Die Arbeiterkammer sieht Frauen in der Coronakrise massiv unter Druck geraten und fordert von der Regierung dringend Maßnahmen zur Verbesserung der Lage. „Schon vor der Krise waren Frauen massiv unter Druck. Jetzt kann alles, wofür wir Frauen in den vergangenen Jahrzehnten gekämpft haben, was wir erreicht haben, in nur einem Jahr verloren gehen. Unser Einsatz für eine geschlechtergerechte Gesellschaft muss sich gerade deshalb vervielfachen“, sagt AK-Präsidentin Renate Anderl.

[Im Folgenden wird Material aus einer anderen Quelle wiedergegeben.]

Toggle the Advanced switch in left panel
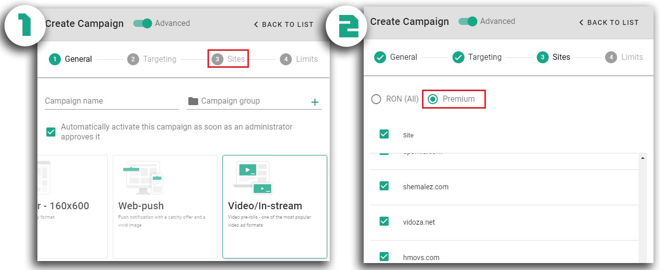This screenshot has width=660, height=270. 143,23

Sie fordert gegenüber der APA von der Bundesregierung dringend Maßnahmen zur Verbesserung der Lage von Frauen ein. Es brauche arbeitsmarktpolitische Angebote gegen Frauenarbeitslosigkeit, zum Beispiel ein Qualifizierungspaket, Maßnahmen gegen Frauenarmut, höheres Arbeitslosengeld, mehr Angebote bei Kinderbetreuung, Ganztagsschulen und Pflege, volle Lohntransparenz in den Betrieben und eine Arbeitszeitverkürzung. „Die Regierung ist am Zug, rasch konkrete Pläne vorzulegen. Denn Gerechtigkeit kommt nicht durchs Klatschen.“

„Österreich hat einen der höchsten Einkommensunterschiede in der EU. Im Klartext heißt das: Erwerbstätige Frauen sind oft wirtschaftlich von einem Mann abhängig oder höchst armutsgefährdet oder gar arm. Als Folge niedrigerer Einkommen haben Frauen auch schwerwiegende Nachteile bei der sozialen Absicherung, insbesondere im Alter und, wie jetzt in der Coronakrise zu sehen, bei Arbeitslosigkeit“, so Anderl.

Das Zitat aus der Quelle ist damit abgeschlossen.